Piacere frugale ma inteso, se fresche fresche, con il fiore ancora turgido, le preferiamo in una bella frittata dopo averle passate in padella e fatte sgocciolare dall’olio. Ci piace unire il fiore e qualche erbetta, dello scalogno, un po’ di formaggio fresco: con pochi euro mangia bene tutta la famiglia.

Passando invece ai frutti registriamo una campagna di raccolta delle fragole del Centro-sud che sta volgendo al termine dopo aver foraggiato per mesi i mercati del Paese. Per contro, sono entrate in produzione le zone prealpine, dal Trentino al Piemonte, in particolare in provincia di Cuneo, cosicché i settentrionali possono finalmente godere di frutti più fragranti e raccolti da poco. Prezzi ancora un poco alti, sette o otto euro al chilo, ma buoni per togliersi uno sfizio in attesa di un’estate che per ora promette bene.

Le ciliegie, invece, quest’anno falcidiate dal maltempo soprattutto al Nord con un 50% di raccolto in meno, si trovano comunque di buona qualità se coltivate sotto le reti protettive. Poca quantità però fa salire i prezzi: per una ciliegia di pezzatura rilevante a Pecetto in provincia di Torino si pagano dai dodici ai diciotto euro al chilo.

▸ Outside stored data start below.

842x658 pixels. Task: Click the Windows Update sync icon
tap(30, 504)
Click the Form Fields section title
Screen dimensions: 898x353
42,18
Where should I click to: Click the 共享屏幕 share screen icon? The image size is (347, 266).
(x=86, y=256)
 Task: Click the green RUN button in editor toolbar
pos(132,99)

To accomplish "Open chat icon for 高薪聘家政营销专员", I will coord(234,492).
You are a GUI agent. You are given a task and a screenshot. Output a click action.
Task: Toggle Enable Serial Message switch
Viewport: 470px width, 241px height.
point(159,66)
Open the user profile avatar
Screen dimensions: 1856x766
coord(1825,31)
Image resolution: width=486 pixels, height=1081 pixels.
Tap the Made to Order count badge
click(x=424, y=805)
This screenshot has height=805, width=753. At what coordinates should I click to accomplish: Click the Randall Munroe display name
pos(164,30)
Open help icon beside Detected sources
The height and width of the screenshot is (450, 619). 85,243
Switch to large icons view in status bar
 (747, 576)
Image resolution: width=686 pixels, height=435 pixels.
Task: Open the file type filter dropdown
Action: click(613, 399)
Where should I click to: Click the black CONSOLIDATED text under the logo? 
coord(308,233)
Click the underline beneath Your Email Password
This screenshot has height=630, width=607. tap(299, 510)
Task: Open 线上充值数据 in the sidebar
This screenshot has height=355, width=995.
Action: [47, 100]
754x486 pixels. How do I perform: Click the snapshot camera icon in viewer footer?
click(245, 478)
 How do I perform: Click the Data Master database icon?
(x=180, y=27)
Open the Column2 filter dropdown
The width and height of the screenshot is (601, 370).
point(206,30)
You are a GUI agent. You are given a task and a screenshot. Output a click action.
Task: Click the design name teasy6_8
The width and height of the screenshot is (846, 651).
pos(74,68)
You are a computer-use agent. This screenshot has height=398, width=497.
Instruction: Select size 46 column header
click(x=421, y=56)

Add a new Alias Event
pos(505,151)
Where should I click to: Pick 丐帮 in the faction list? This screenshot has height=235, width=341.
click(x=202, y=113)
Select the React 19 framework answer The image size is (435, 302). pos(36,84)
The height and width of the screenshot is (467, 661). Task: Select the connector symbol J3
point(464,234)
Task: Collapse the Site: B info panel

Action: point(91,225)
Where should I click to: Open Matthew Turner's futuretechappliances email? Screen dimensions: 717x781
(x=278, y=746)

Sui banchi, infine, si nota l’arrivo dei primi fichi fioroni dalla Puglia, tipici della Regione e molto particolari pur se, a nostro avviso, meno buoni di quelli veri. Maturano a giugno e non sono propriamente frutti: sono un’infiorescenza chiamata sinconio e il mito vorrebbe che siano nati da una simbiosi tra il fico e un insetto, simile a una vespa. Attraverso l’impollinazione dei fiori e la deposizione delle uova sulla pianta avrebbero originato questa varietà molto precoce. Aspetteremo l’estate per i fichi veri e gustosi, ma intanto non restiamo senza possibilità di scelta all’inizio del mese che ci porterà, almeno ufficialmente (ovvero da calendario), alla bella stagione.